- **QUESTIONS TO ANSWER**
1/ Say whether each of these statements agrees with the text on statins and glaucoma, answering yes or no and quoting the deciding words of the text: (a) everyone in the cohort was older than 45; (b) controls had at least one prescription for antiglaucoma medications; (c) after adjustment, statin use alone was significantly associated with the onset of glaucoma.
2/ Continue the text on statins and glaucoma, picking up right after its last sentence.

- **EXERCISE TEXT**
* * *
While their efficacy in managing heart health is well-established, there have been ongoing investigations into potential side effects and unintended consequences of long-term statin use. In a recent 10-year cohort study conducted in Australia, researchers explored the association between statin use and the risk of glaucoma, a progressive eye condition that can lead to vision loss if left untreated.
The study aimed to investigate whether there is a significant relationship between statin use and the onset of glaucoma, particularly focusing on the duration of statin use and specific types of statins. The findings shed light on the potential ocular side effects of statins, particularly with regard to rosuvastatin, a specific subtype of this medication.
This longitudinal study was based on data obtained from a large-scale cohort of middle-aged and elderly Australians, all aged over 45 years. The data spanned a 10-year period, from 2009 to 2019, and was drawn from claims records from the Pharmaceutical Benefits Scheme (PBS). The study identified cases of glaucoma onset by considering individuals with at least three claims for antiglaucoma medications. For each case, controls were selected based on age, gender, and the presence of cardiovascular diseases but without any prescription for antiglaucoma medications.
To assess the association between statin use and the onset of glaucoma, the researchers employed a conditional logistic regression model, adjusting for baseline characteristics and longitudinal claims records.
The study revealed several key findings regarding the relationship between statin use and the risk of glaucoma:
Overall Statin Use:
The proportion of statin users in the case group was 40.5%, slightly higher than that in the control group, which stood at 38.4%. However, after adjusting for various factors including baseline characteristics and longitudinal claims records, statin use alone was not significantly associated with the onset of glaucoma (Odds Ratio (OR) 1.04, 95% Confidence Interval (CI) 0.97 to 1.11).
* * *
- **DATA EXCERPT**
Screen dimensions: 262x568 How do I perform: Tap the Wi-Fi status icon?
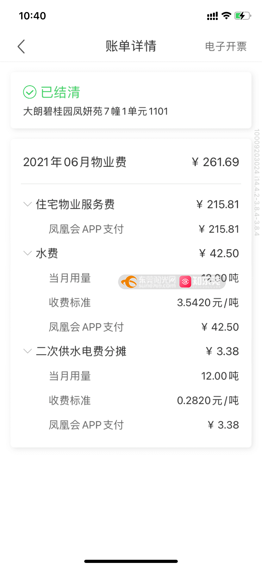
* * *
- **RESULTS FOR THE EXERCISE**
1/
(a) Yes: "all aged over 45 years"
(b) No: "but without any prescription for antiglaucoma medications"
(c) No: "statin use alone was not significantly associated with the onset of glaucoma"

2/
Duration of Statin Use:
An interesting observation emerged when the duration of statin use was taken into account. Participants with a longer duration of statin use (more than 3 years) were found to have an increased risk of glaucoma onset when compared to those with less than one year of use (OR 1.12, 95% CI 1.04 to 1.21). This suggests that the cumulative effect of long-term statin use may play a role in the development of glaucoma.
Specific Types of Statins:
When examining specific types of statins, the researchers found that participants taking rosuvastatin had a higher likelihood of suffering from glaucoma (OR 1.11, 95% CI 1.01 to 1.22). In contrast, the use of other statins did not show a significant association with the onset of glaucoma.
The results of this 10-year cohort study provide valuable insights into the relationship between statin use and the risk of glaucoma. While overall statin use was not found to be significantly associated with glaucoma onset, the study suggests that long-term statin use may increase the risk, particularly for those who have been taking statins for more than three years.
The most notable finding is the increased risk associated with rosuvastatin, one specific type of statin. This observation warrants further investigation into the potential mechanisms underlying this association. It is important to note that while this study identifies an association, it does not establish causation, and other factors may contribute to the development of glaucoma in statin users.
In conclusion, this 10-year cohort study conducted in Australia highlights an association between long-term statin use and the risk of glaucoma onset. Specifically, the increased risk is notable among users of rosuvastatin, while other types of statins did not show a significant association. These findings emphasize the importance of ongoing monitoring of individuals who are on long-term statin therapy, particularly those taking rosuvastatin, for potential ocular side effects. Further research is needed to confirm and better understand the mechanisms behind these associations, ensuring that patients receive the most appropriate medications while safeguarding their eye health.
The data used in this study are publicly available in an open-access repository, with the 45 and Up Study conducted by the Sax Institute in collaboration with major partners. Claims records in the MBS and PBS database were supplied by Services Australia and require formal applications for data retrieval and linkage through the Sax Institute and Services Australia.
Disclaimer: This article is based on the information available at the time of the study’s publication, and medical recommendations and knowledge may have evolved since then. It is advisable to consult with healthcare professionals for the most current information and advice regarding medication use and its potential effects.